Sekarang kita dapat memeriksa Variance Inflation Factor/VIF, VIF ini dipakai buat mengecek multikolinearitas antar variabel independent (variabel X) dalam regresi linear.
m_youtube <- lm(youtube ~ facebook + newspaper, data = marketing)
m_facebook <- lm(facebook ~ youtube + newspaper, data = marketing)
m_newspaper <- lm(newspaper ~ youtube + facebook, data = marketing)
R2_youtube <- summary(m_youtube)$r.sq
R2_facebook <- summary(m_facebook)$r.sq
R2_newspaper <- summary(m_newspaper)$r.sq
VIF_y <- 1/(1-R2_youtube)
VIF_f <- 1/(1-R2_facebook)
VIF_n <- 1/(1-R2_newspaper)
data.frame(Youtube = VIF_y,
Facebook = VIF_f,
Newspaper = VIF_n)
vif(model.mlr)
## youtube facebook newspaper
## 1.004611 1.144952 1.145187
Terlihat bahwa nilai vif semua variabel kurang dari 4, mengindikasikan tidak ada multikorelasi yang terjadi.
set.seed(123)
marketing$X4 <- 0.5 * marketing$facebook + marketing$newspaper + rnorm(n, 0, 2)
model.update <- lm(sales ~ youtube + facebook + newspaper + X4, data = marketing)
summary(model.update)
##
## Call:
## lm(formula = sales ~ youtube + facebook + newspaper + X4, data = marketing)
##
## Residuals:
## Min 1Q Median 3Q Max
## -10.2145 -0.9580 0.3256 1.4265 3.5258
##
## Coefficients:
## Estimate Std. Error t value Pr(>|t|)
## (Intercept) 3.528939 0.371577 9.497 < 2e-16 ***
## youtube 0.045543 0.001389 32.780 < 2e-16 ***
## facebook 0.264243 0.039402 6.706 2.1e-10 ***
## newspaper 0.148471 0.076176 1.949 0.0527 .
## X4 -0.149359 0.075876 -1.968 0.0504 .
## ---
## Signif. codes: 0 '***' 0.001 '**' 0.01 '*' 0.05 '.' 0.1 ' ' 1
##
## Residual standard error: 2.008 on 195 degrees of freedom
## Multiple R-squared: 0.8992, Adjusted R-squared: 0.8971
## F-statistic: 434.9 on 4 and 195 DF, p-value: < 2.2e-16
m_x4 <- lm(X4 ~ newspaper + youtube + facebook, data = marketing)

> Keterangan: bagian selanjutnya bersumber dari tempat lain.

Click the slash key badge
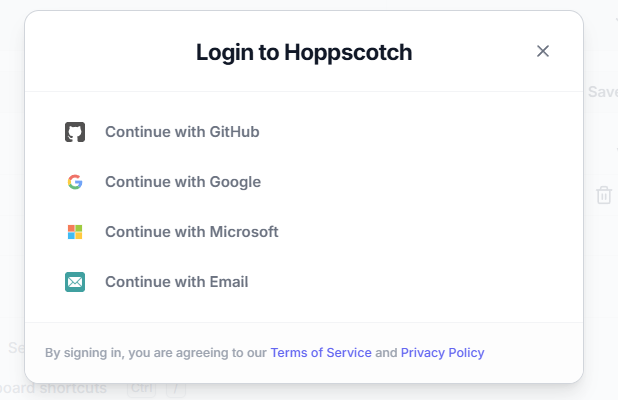This screenshot has width=618, height=400. tap(175, 389)
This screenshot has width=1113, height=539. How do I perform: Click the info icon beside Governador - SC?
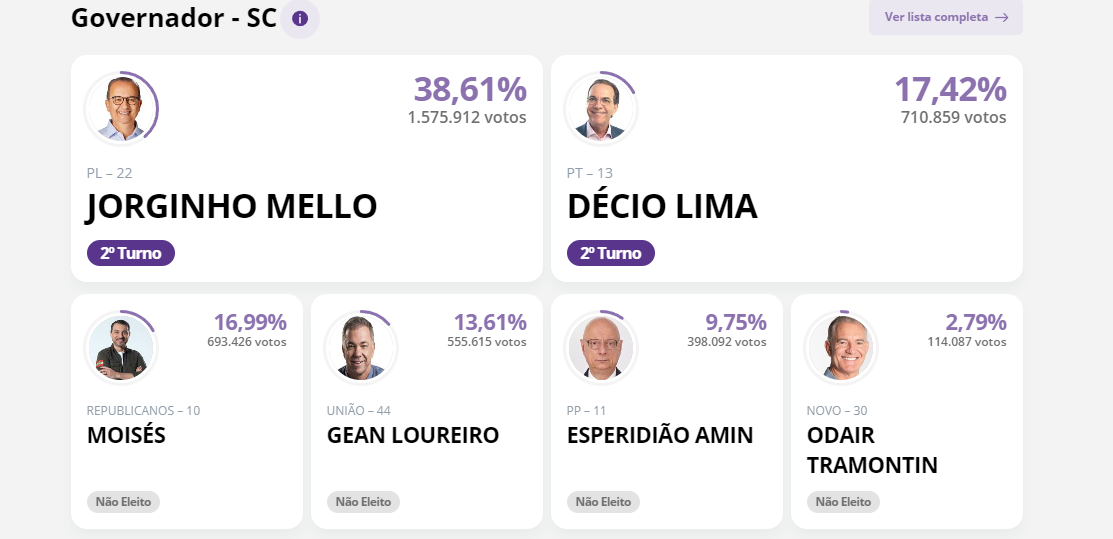coord(300,18)

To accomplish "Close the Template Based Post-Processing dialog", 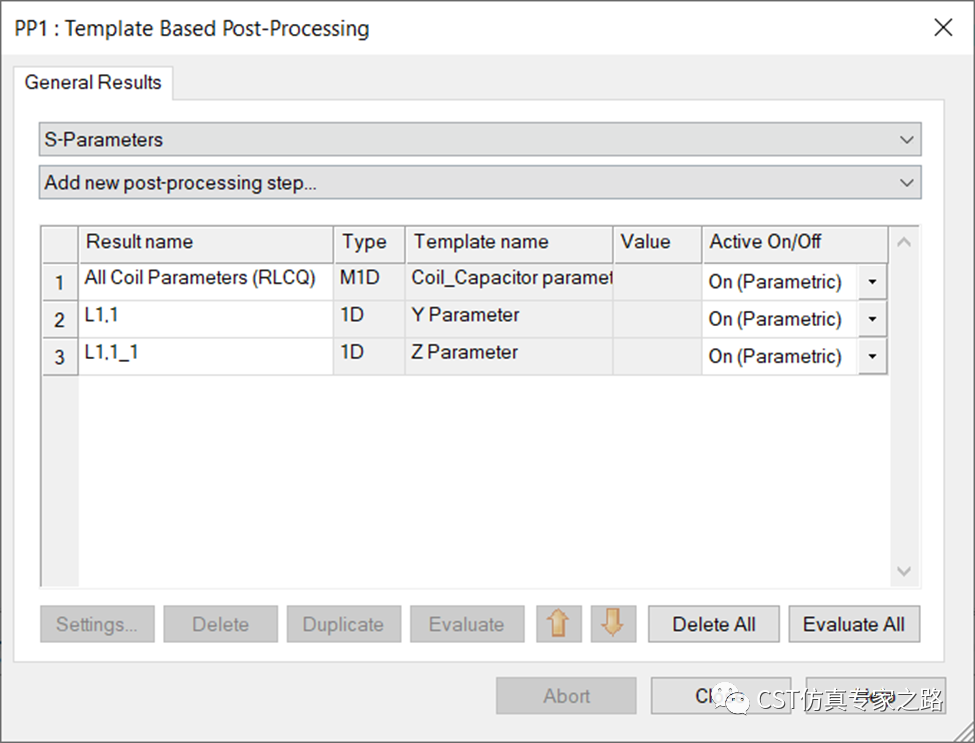I will [942, 28].
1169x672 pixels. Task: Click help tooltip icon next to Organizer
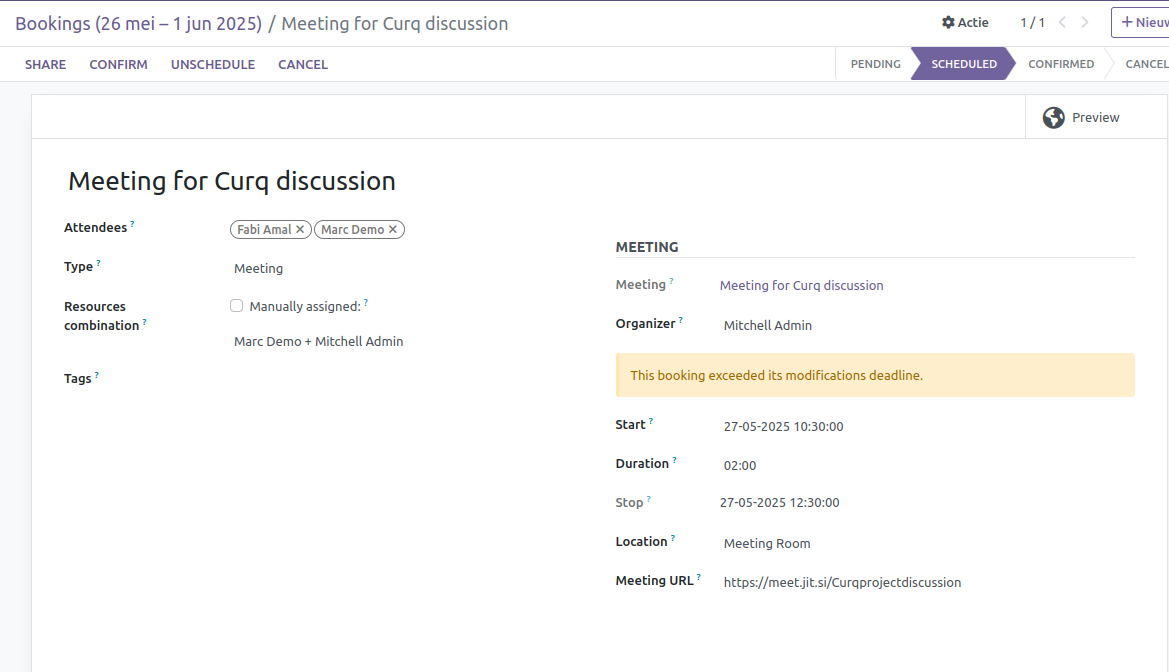point(681,320)
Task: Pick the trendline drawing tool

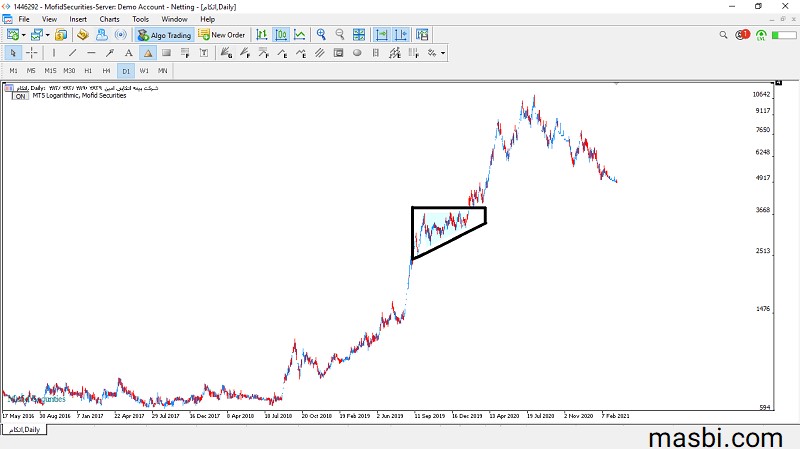Action: [x=73, y=53]
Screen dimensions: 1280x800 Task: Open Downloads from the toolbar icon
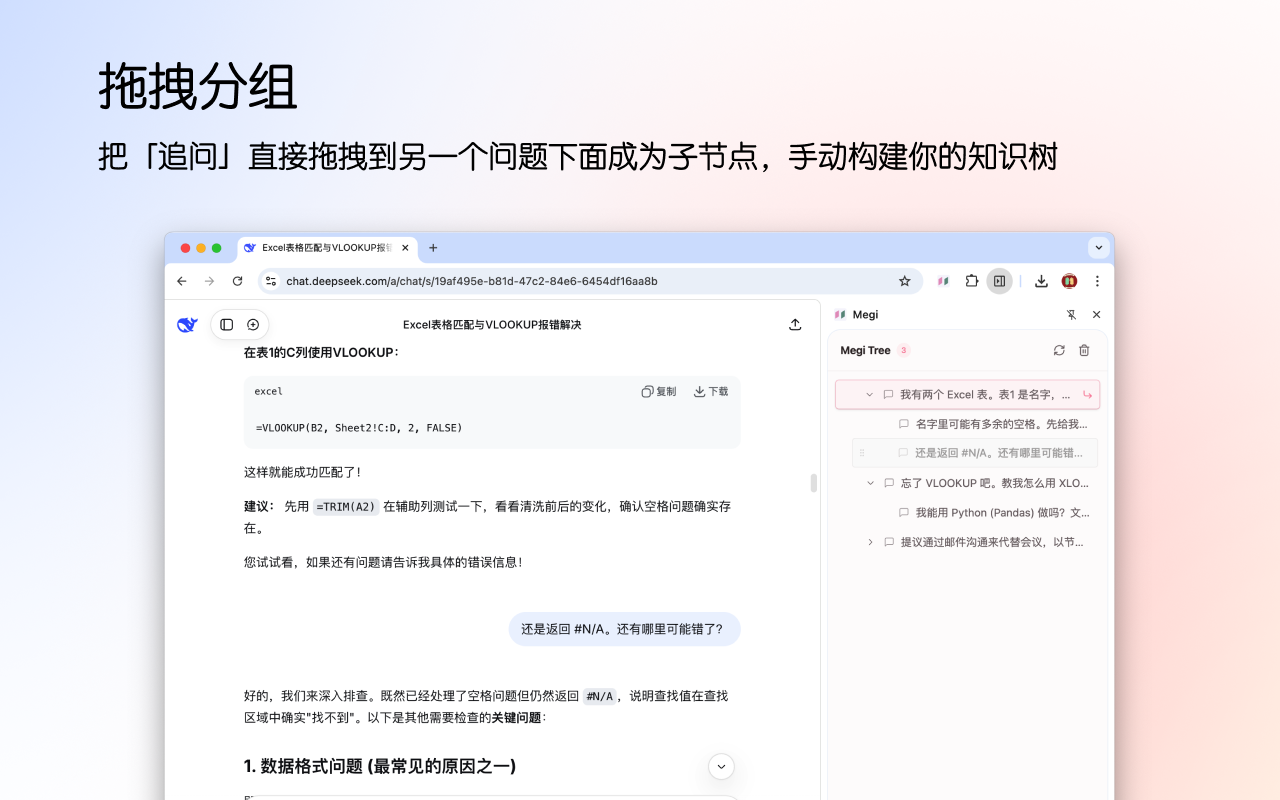point(1040,281)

R2_x4 <- summary(m_x4)$r.square
1/(1 - R2_x4)
## [1] 266.0315
vif(model.update)
## youtube facebook newspaper X4
## 1.01127 24.32257 195.61739 266.03155
Setelah menambahkan variabel baru (X4), VIF dan R-squared menunjukkan bahwa tidak ada masalah multikolinearitas yang signifikan.
Dengan menggunakan function langsung dari r, kita sudah dapat gambaran/analisis yang cukup bagus untuk memeriksa model, namun dengan syntax manual, kita dapat hasil/nilai yang lebih rinci, namun harus dilakukannya pengecekan berulang agar syntax yang digunakan sudah benar atau belum.